White Card Update: Dealing with the Emotional Stress of a Workplace Injury

Although it is only the second month of the year we have already experienced 10 workplace deaths and 5 of these were from the construction industry. In addition to these deaths there have been a number of workplace injuries varying in severity from very serious to minor injuries. While safety is the top priority in any industry, injuries do happen. Regardless of how careful you are when working with machinery, equipment, building materials, debris and other tradespeople there is always room for injury. In addition to the physical recovery that workers that are injured have to go through, it may also be necessary to deal with the emotional stress that can result from an injury.

While stress can impact a person’s ability to work efficiently causing injuries, sometimes the effects are reversed and injuries are the cause of stress. For this reason it is important to deal with injuries and the stress they cause rather than ignore the feelings of depression, fear and anxiety that workers may experience.

It is normal that workers who suffer debilitating injuries to experience feelings of anxiety and frustration. Emotional stress can lead to stomachaches, irritable bowel syndrome, and headaches which can in turn make the anxiety worse. Experts have noticed that experiencing a traumatic event can have an impact on the development of pain.

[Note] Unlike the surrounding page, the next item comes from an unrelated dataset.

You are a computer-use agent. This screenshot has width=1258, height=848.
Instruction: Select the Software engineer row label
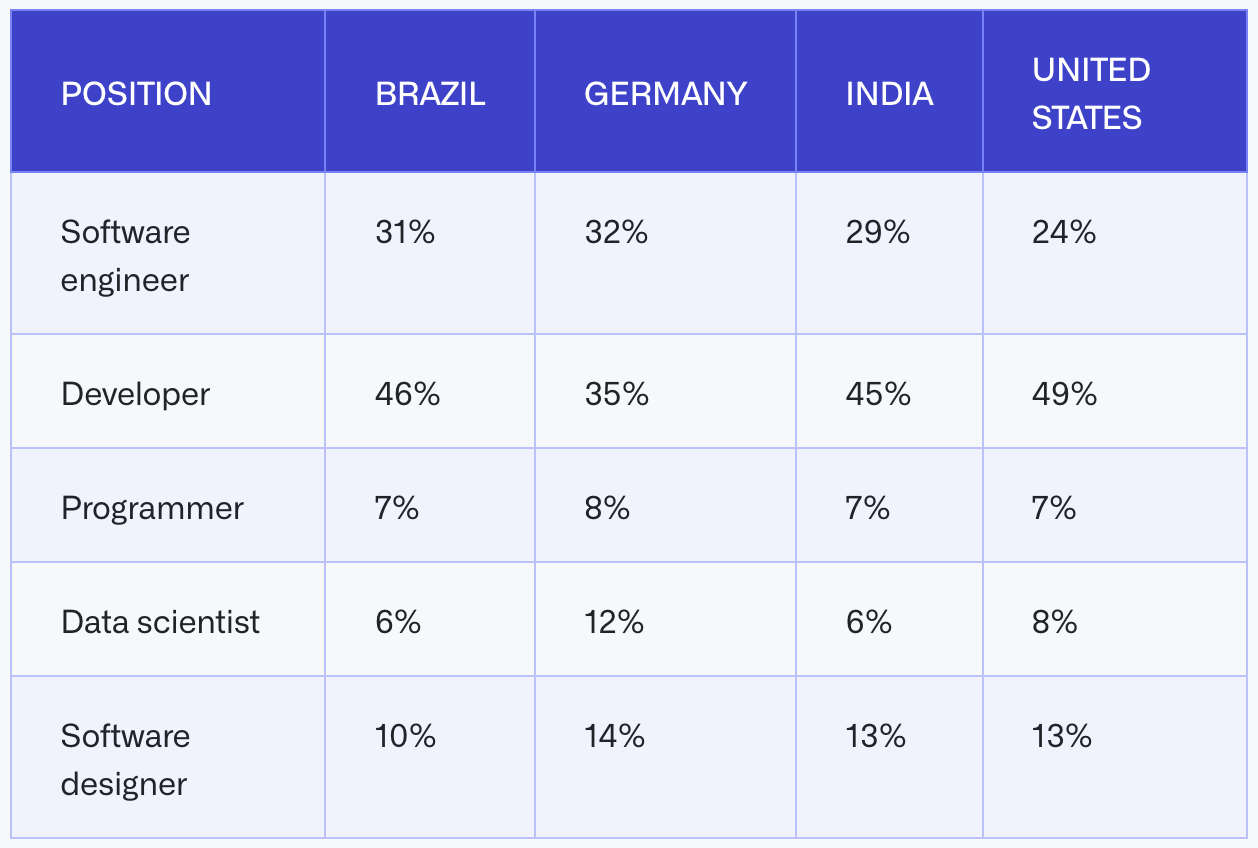pyautogui.click(x=125, y=256)
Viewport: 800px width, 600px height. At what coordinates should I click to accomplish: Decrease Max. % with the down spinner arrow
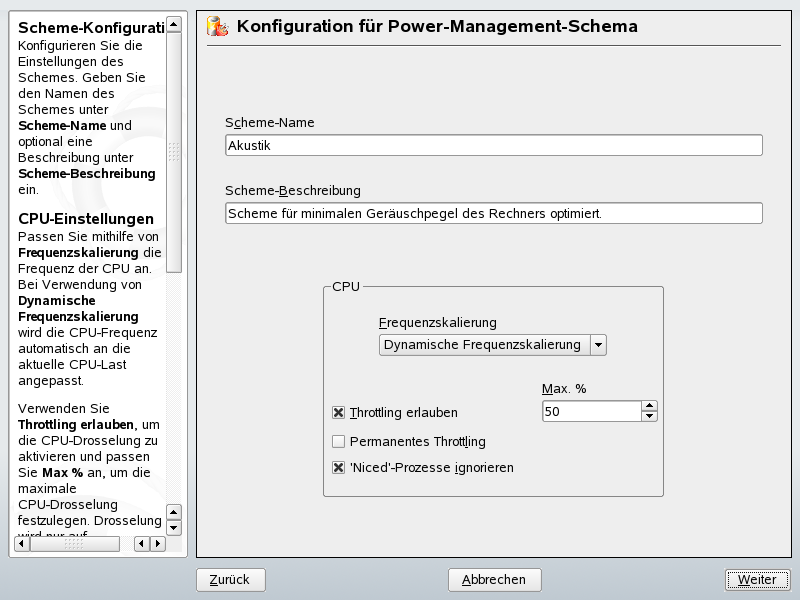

Read what the experts have to say, this excerpt was taken from a post on Psychologytoday.com:

During a traumatic event, the nervous system goes into survival mode (the sympathetic nervous system) and sometimes has difficulty reverting back into its normal, relaxed mode again (the parasympathetic nervous system). If the nervous system stays in survival mode, stress hormones such as cortisol are constantly released, causing an increase in blood pressure and blood sugar, which can in turn reduce the immune system’s ability to heal. Physical symptoms start to manifest when the body is in constant distress.

If someone has experienced a trauma prior to their current injury or trauma, old memories can potentially be triggered, exacerbating the effects of the newer traum.

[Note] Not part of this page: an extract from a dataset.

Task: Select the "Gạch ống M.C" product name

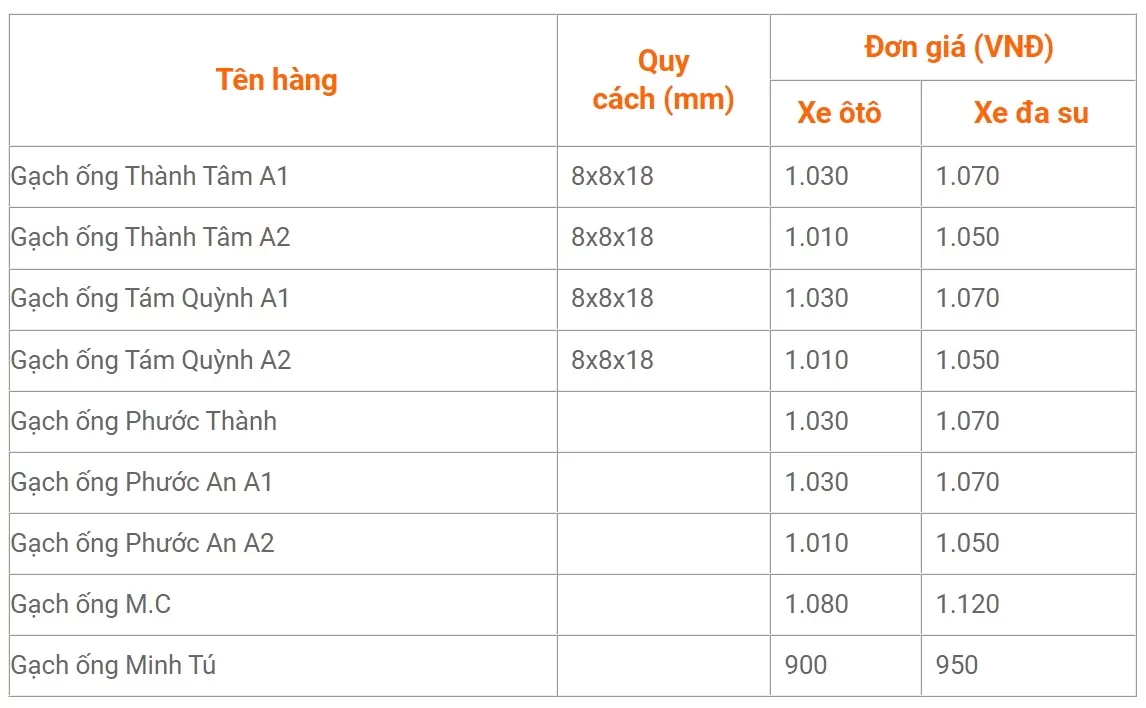Action: pos(91,604)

Read more: http://www.psychologytoday.com/blog/somatic-psychology/201004/the-connections-between-emotional-stress-trauma-and-physical-pain

One of the best ways to combat stress and anxiety caused by injuries and time off work is to begin to useful again by getting back to doing the things you normally would. That includes doing things around the house, chores and even returning to work on light duty.

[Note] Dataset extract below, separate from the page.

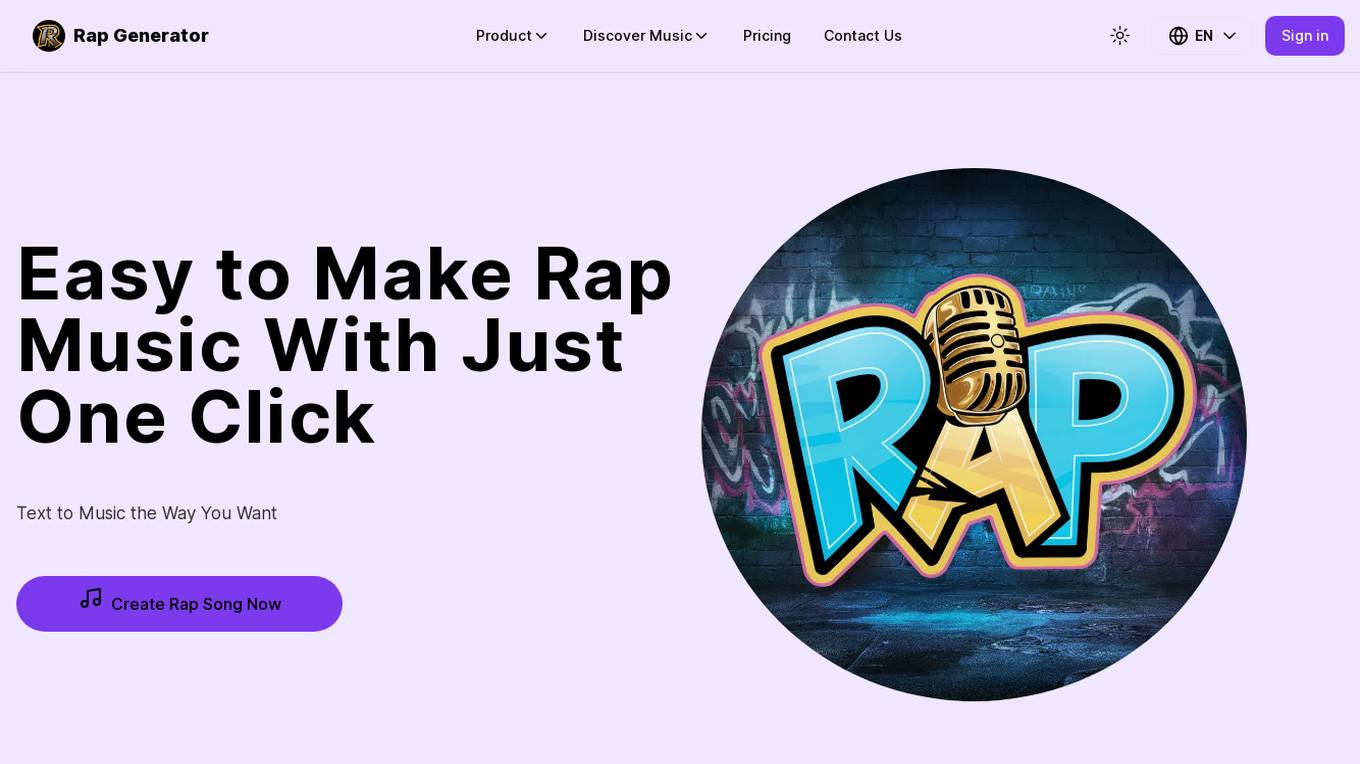The width and height of the screenshot is (1360, 764).
Task: Expand the chevron next to Product
Action: pos(541,36)
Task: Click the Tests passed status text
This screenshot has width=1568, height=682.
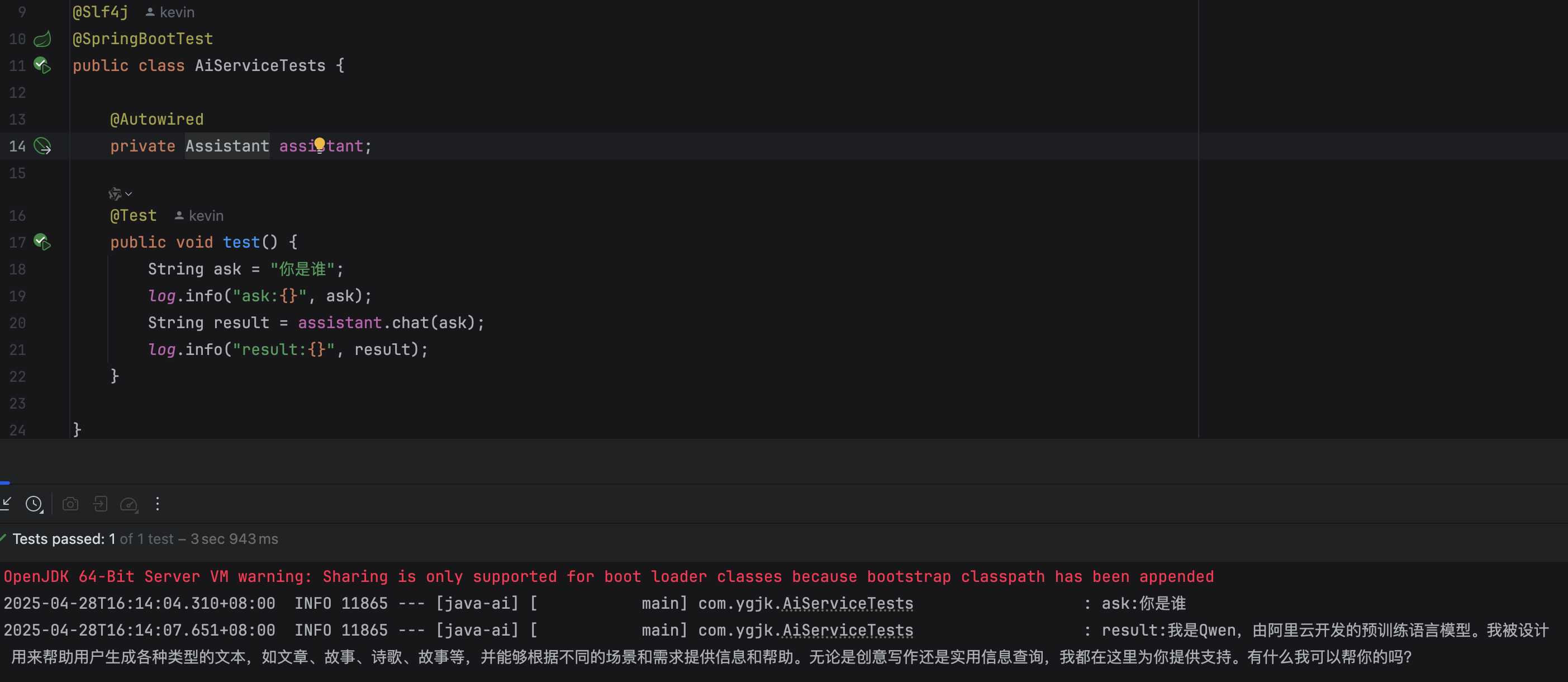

A Return to Work Coordinator can assist an injured worker to remain at or return to work as soon as safely possible after injury. The return to work coordinator can plan the worker’s return to work if they require time away from work to recover and make decisions to progress their return. They will also monitor progress and consult with your health practitioner and occupational rehabilitation provider and monitor your healing and progress. They can also assist both you as the worker and your employer to meet obligations regarding the incident.